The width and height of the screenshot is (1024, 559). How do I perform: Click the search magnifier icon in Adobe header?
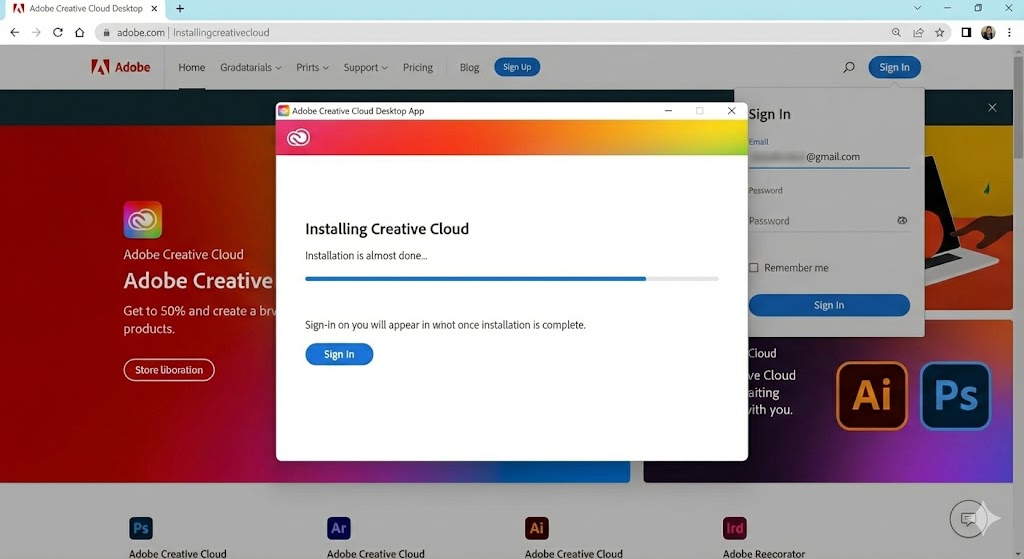849,68
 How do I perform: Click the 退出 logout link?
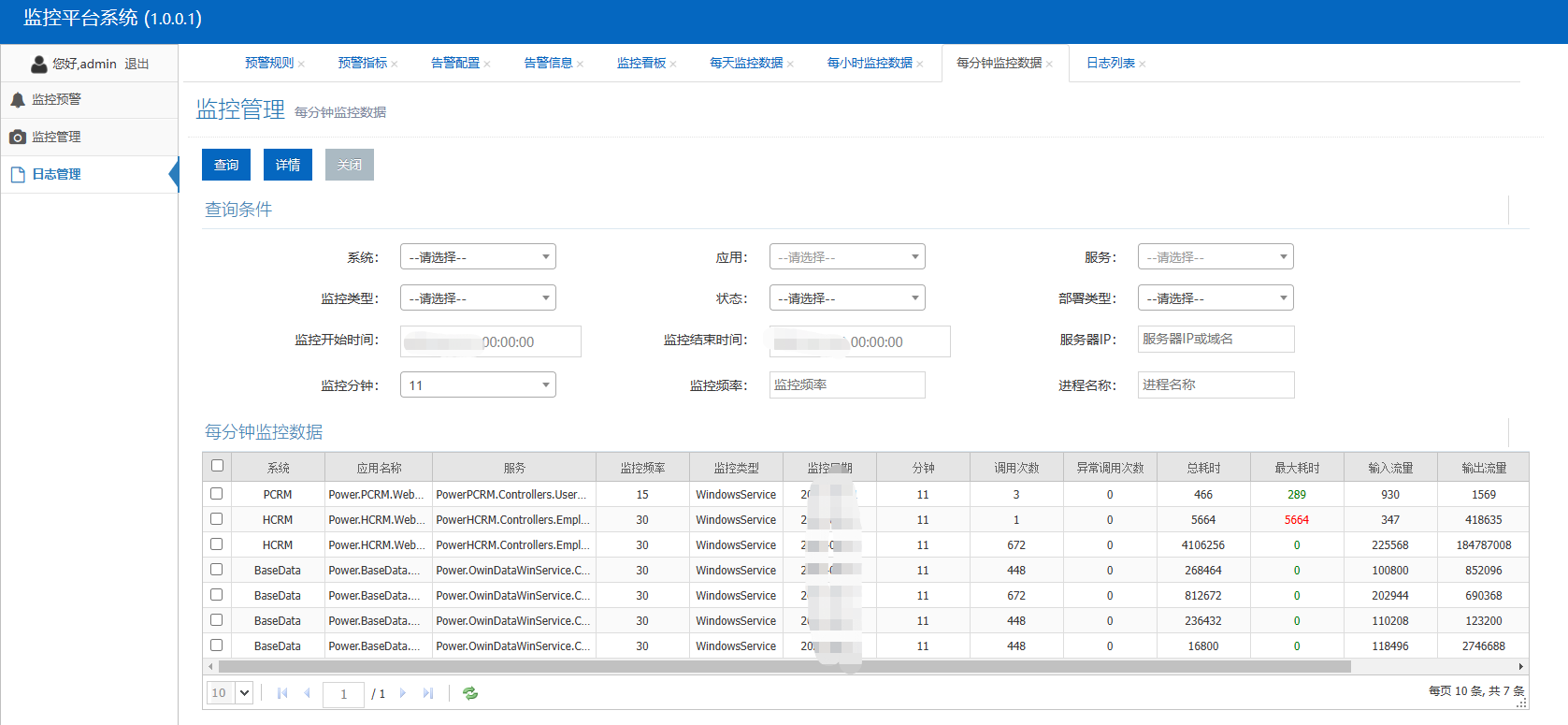point(137,64)
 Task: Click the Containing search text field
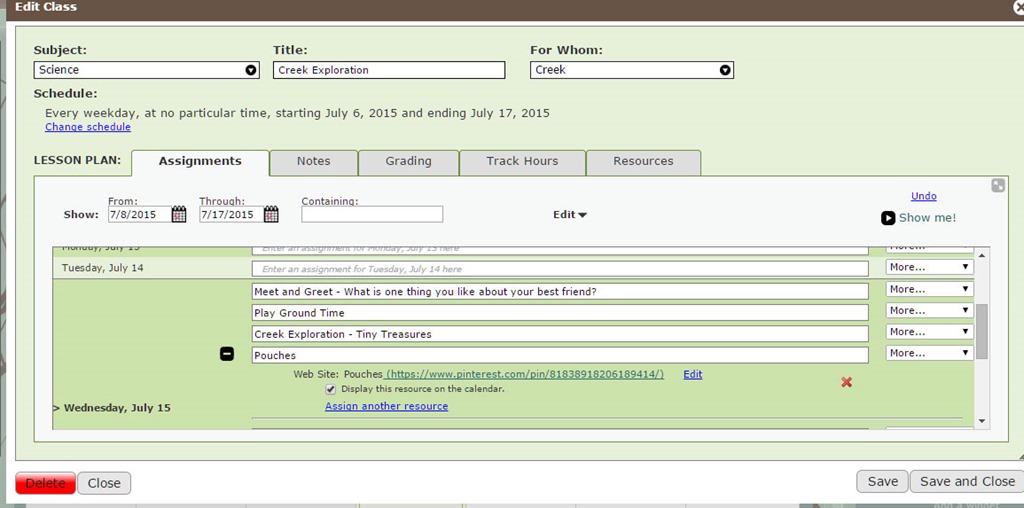point(372,214)
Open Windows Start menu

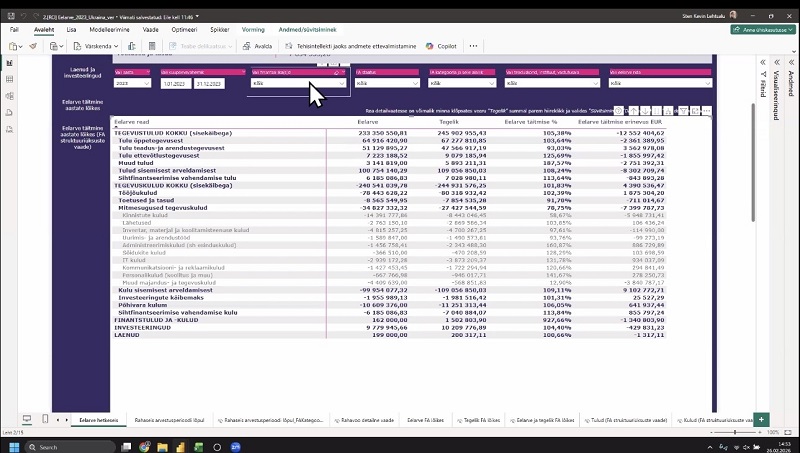[14, 445]
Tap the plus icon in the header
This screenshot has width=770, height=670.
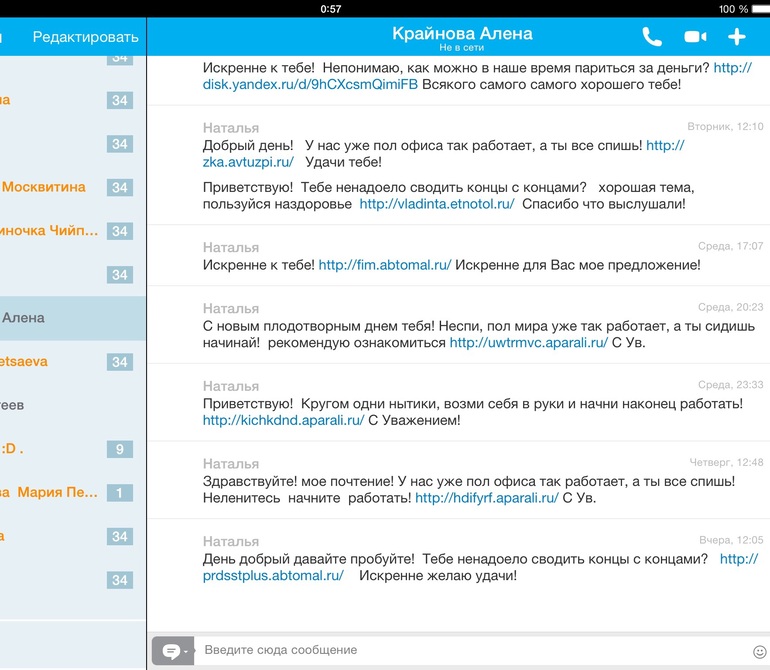(737, 37)
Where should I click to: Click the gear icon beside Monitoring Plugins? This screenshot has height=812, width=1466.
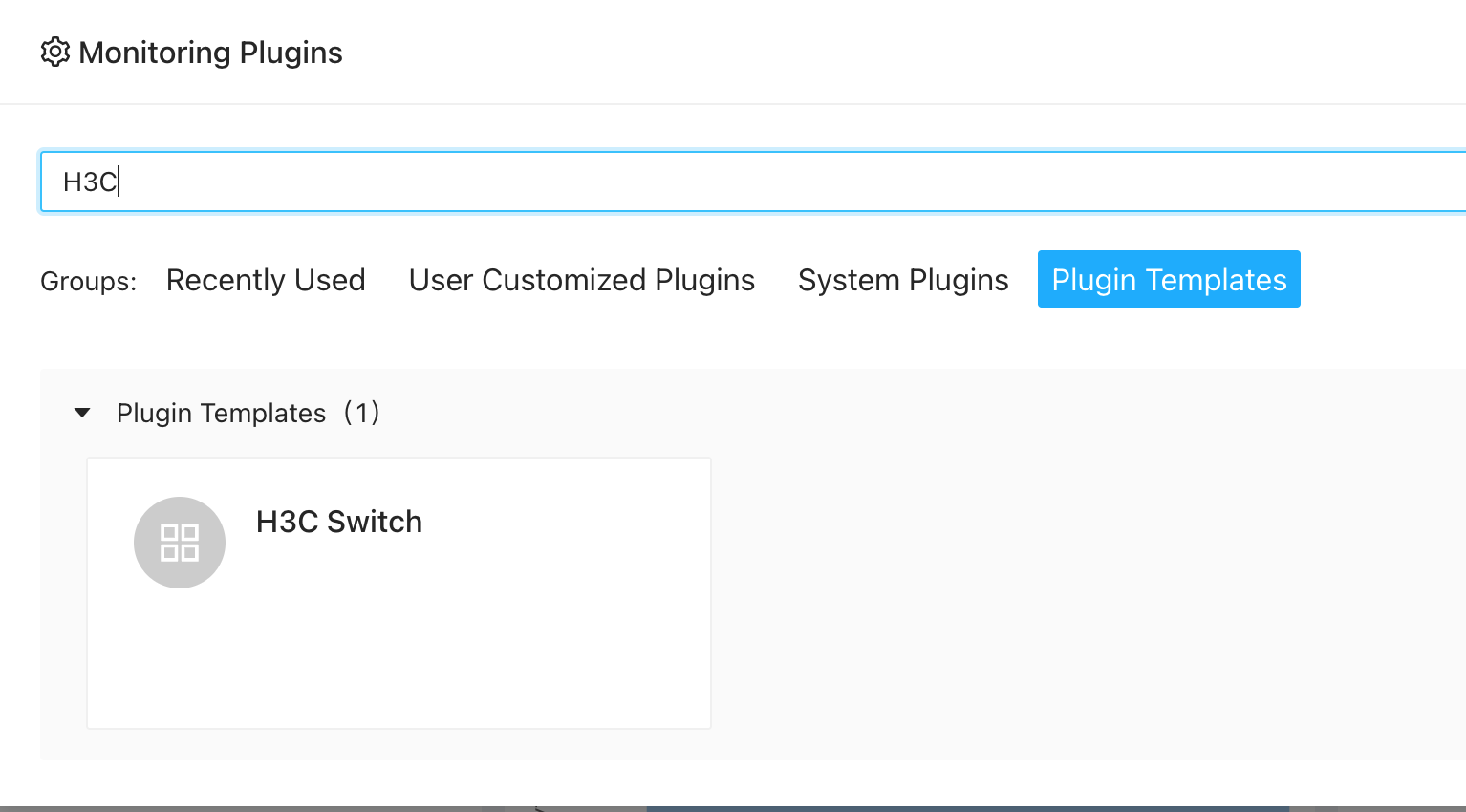click(55, 53)
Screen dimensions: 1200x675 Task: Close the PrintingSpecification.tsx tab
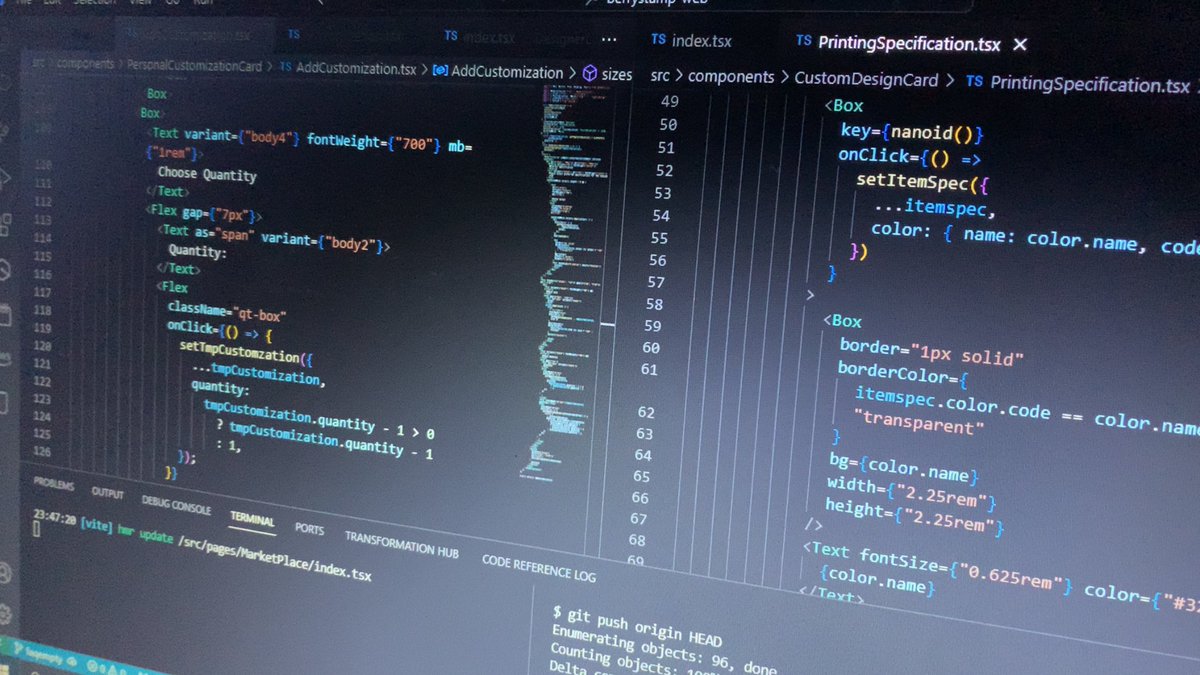(x=1019, y=44)
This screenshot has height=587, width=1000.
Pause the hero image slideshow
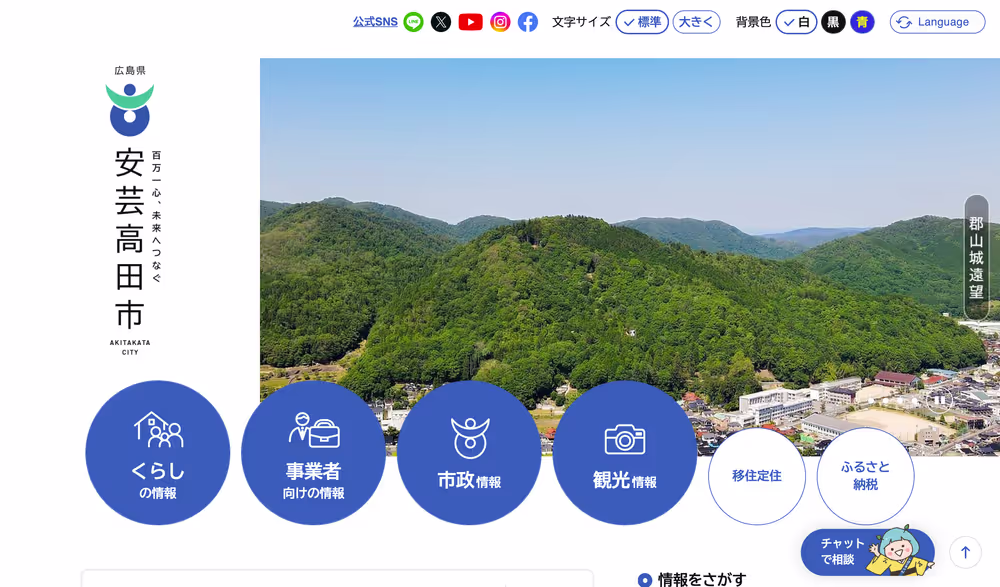coord(938,400)
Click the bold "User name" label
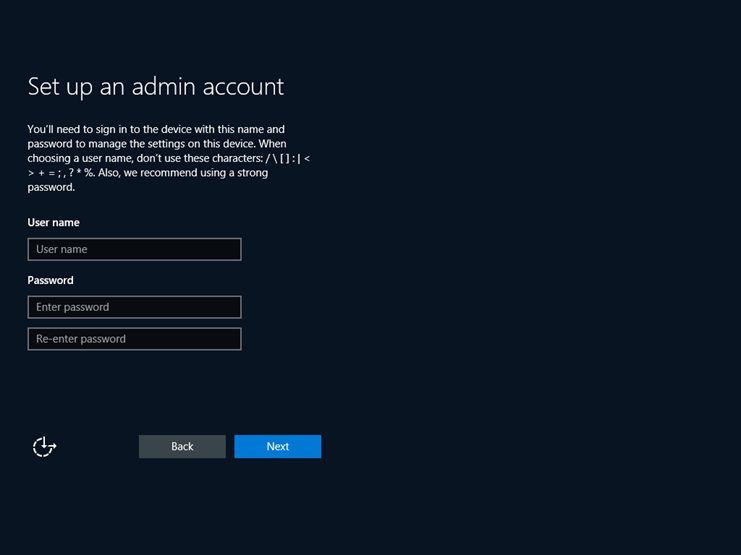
++++++++++
◆ EXERCISE BRIEF ◆
Change every "icon" in the material to "button" and give all the lines again with nothing else altered. Leave out the pictures.

◆ CORRECT RESULT ◆
The width and height of the screenshot is (1024, 559). How do I perform: Click the search magnifier button in Adobe header?
849,68
 How do I perform: Click the 退出 logout link?
point(137,64)
 Task: Click the Containing search text field
point(372,214)
Open Windows Start menu

[14, 445]
Tap the plus button in the header
This screenshot has width=770, height=670.
(737, 37)
Where should I click to: Click the gear button beside Monitoring Plugins? This screenshot has height=812, width=1466.
click(55, 53)
Screen dimensions: 1200x675 Task: Close the PrintingSpecification.tsx tab
(x=1019, y=44)
This screenshot has height=587, width=1000.
Pause the hero image slideshow
coord(938,400)
Click the bold "User name" label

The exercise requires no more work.